The Supreme Court seemed poised on Tuesday to uphold a major gun regulation imposed by the Biden administration that requires background checks, serial numbers and sales records for the nearly untraceable firearms known as ghost guns.
A majority of the justices seemed skeptical of arguments by gun owners, parts makers and Second Amendment groups that the government exceeded its authority in 2022 when it imposed new rules for the guns.
The weapons, which have been used in a growing number of crimes over the past decade, are typically assembled at home using parts, kits or pieces printed by 3D printers.
A decision upholding the Bureau of Alcohol, Tobacco, Firearms and Explosives rules would be a departure for the high court, whose conservative supermajority has been generally skeptical of gun regulations and issued a landmark 2022 ruling that made it far easier to challenge restrictions.
Solicitor General Elizabeth B. Prelogar argued the ghost gun rules were consistent with more than 50 years of firearms regulation and said not treating the firearms like other commercially available weapons would be dangerous.
“Our nation has seen an explosion in the crimes committed by ghost guns,” Prelogar said.
In 2017, police submitted about 1,800 ghost guns for tracing. That number skyrocketed to more than 19,000 in 2021, according to the Justice Department. The 2021 figures included weapons linked to nearly 700 homicides or attempted homicides. Without serial numbers and purchase records, law enforcement officials said, less than one percent of those ghost guns could be traced.
The lack of background checks for ghost guns allowed people barred from owning weapons, such as felons, to purchase them with ease.
The ATF responded to the situation by issuing a new interpretation of the nation’s main gun control law, requiring ghost guns be regulated in the same way as other guns sold commercially.
Peter A. Patterson, who represented gun owners, groups and makers, told the justices the ATF had gone beyond the scope of the 1968 Gun Control Act by redefining parts kits and partially assembled bodies of weapons as equivalent to finished firearms.
“There definitely has been a sea change here,” Patterson said.
In ruling on the case, the justices will have to answer two specific questions: whether weapons parts kits that can be readily assembled count as guns under the Gun Control Act, and whether a partially completed frame or receiver — the body of the firearm that holds the firing mechanism and barrel — can be regulated under the gun-control act.
The law defines a firearm as “any weapon (including a starter gun) which will or is designed to or may readily be converted to expel a projectile by the action of an explosive.” It also includes the “frame or receiver” of a weapon, but Congress didn’t define those terms when it passed the law.
The justices spent much of the oral argument discussing when and to what degree partially assembled guns and kits could be defined as firearms under the law. Prelogar, arguing on behalf of the Biden administration, said ghost gun kits were analogous to tennis rackets without the strings or bicycles without pedals. At one point, Justice Samuel A. Alito Jr., a conservative, held up a yellow legal pad and pen and asked: “Is this a grocery list?”
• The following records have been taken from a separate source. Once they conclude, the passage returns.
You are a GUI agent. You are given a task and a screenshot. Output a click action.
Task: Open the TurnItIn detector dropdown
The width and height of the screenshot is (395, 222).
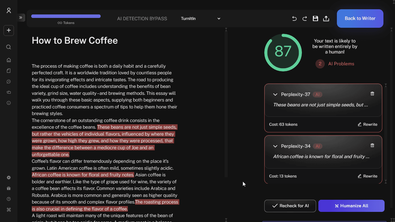click(201, 19)
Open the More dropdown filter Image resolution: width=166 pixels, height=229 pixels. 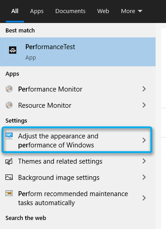[132, 11]
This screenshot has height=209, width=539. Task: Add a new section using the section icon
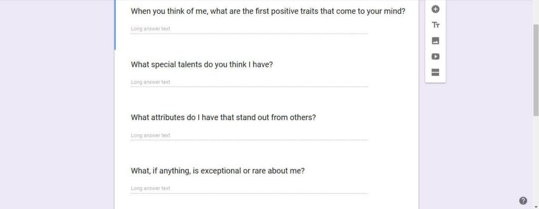point(435,73)
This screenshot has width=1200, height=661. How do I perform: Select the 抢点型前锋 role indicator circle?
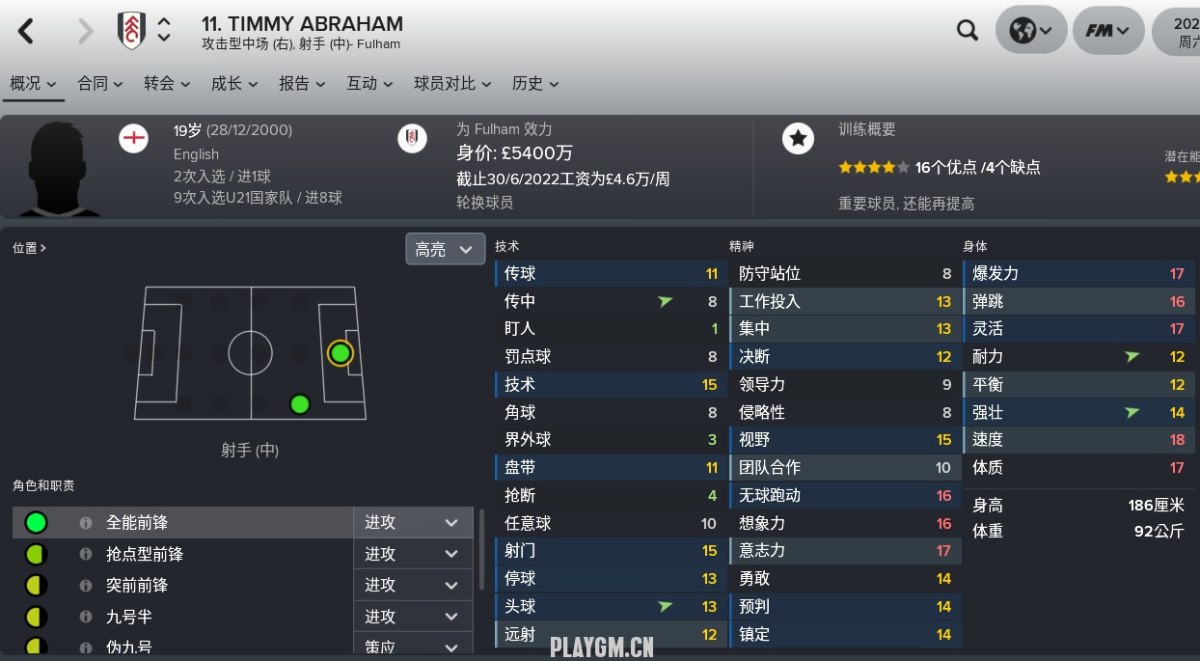(36, 554)
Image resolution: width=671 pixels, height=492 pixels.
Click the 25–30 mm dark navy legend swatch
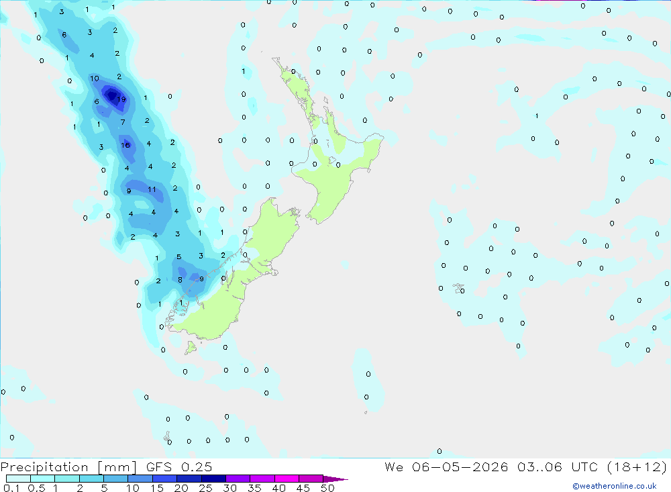(x=213, y=479)
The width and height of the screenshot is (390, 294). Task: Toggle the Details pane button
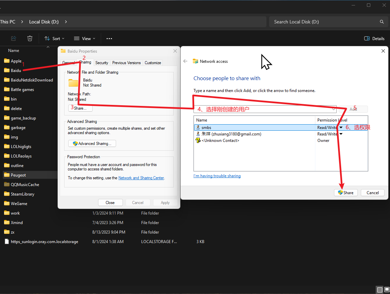coord(374,38)
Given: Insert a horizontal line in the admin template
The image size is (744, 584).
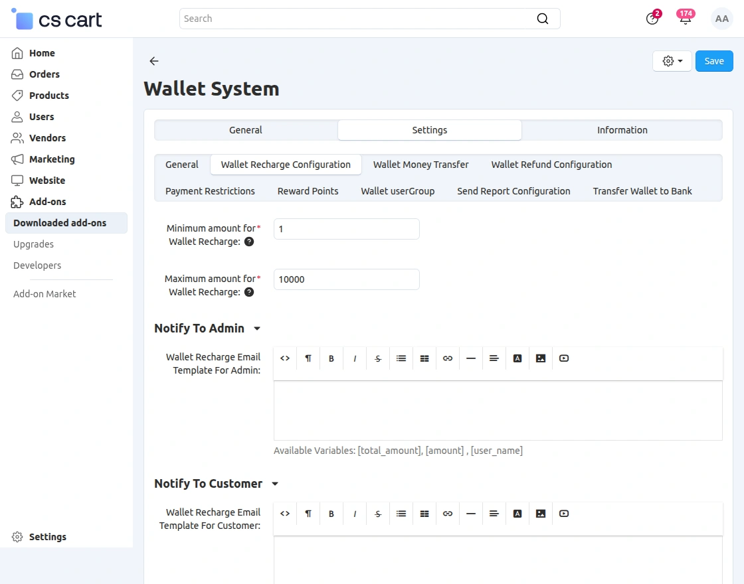Looking at the screenshot, I should pos(470,358).
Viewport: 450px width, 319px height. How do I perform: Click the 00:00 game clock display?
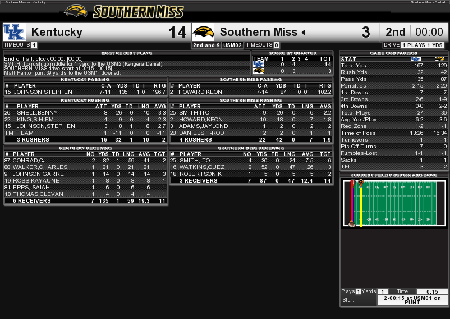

Justice Sonia Sotomayor, a liberal, seemed to embrace the government’s contention that ghost guns were fit to be regulated under the law, citing ATF letters back to 1978 that used similar language as the new rules.
But conservative Justice Clarence Thomas was more skeptical, saying the ATF “wasn’t regulating in this way for half a century.’
A federal judge in Texas granted a summary judgement to the plaintiffs challenging the law in 2023, and the conservative 5th Circuit Court of Appeals upheld the lower court’s ruling. The government then asked for the Supreme Court to take up the case.
The justices ruled 5-4 to allow the ghost gun regulations to take effect while the case plays out. Conservative justices John G. Roberts Jr. and Amy Coney Barrett sided with the court’s three liberals, signaling they might be included to uphold the regulations when the high court issues its ruling.
Nearly two dozen states and the District of Columbia filed a friend of the court brief arguing the federal ghost gun regulations complement their own efforts to regulate the weapons efforts and have led to a decrease in how often ghost guns are found at crime scenes.
“Indeed, without meaningful federal oversight, unserialized guns have increasingly fallen into the hands of prohibited persons, with often deadly results,” the states and D.C. wrote.
A decision in the case is expected before the term ends in June.
This is a developing story. It will be updated.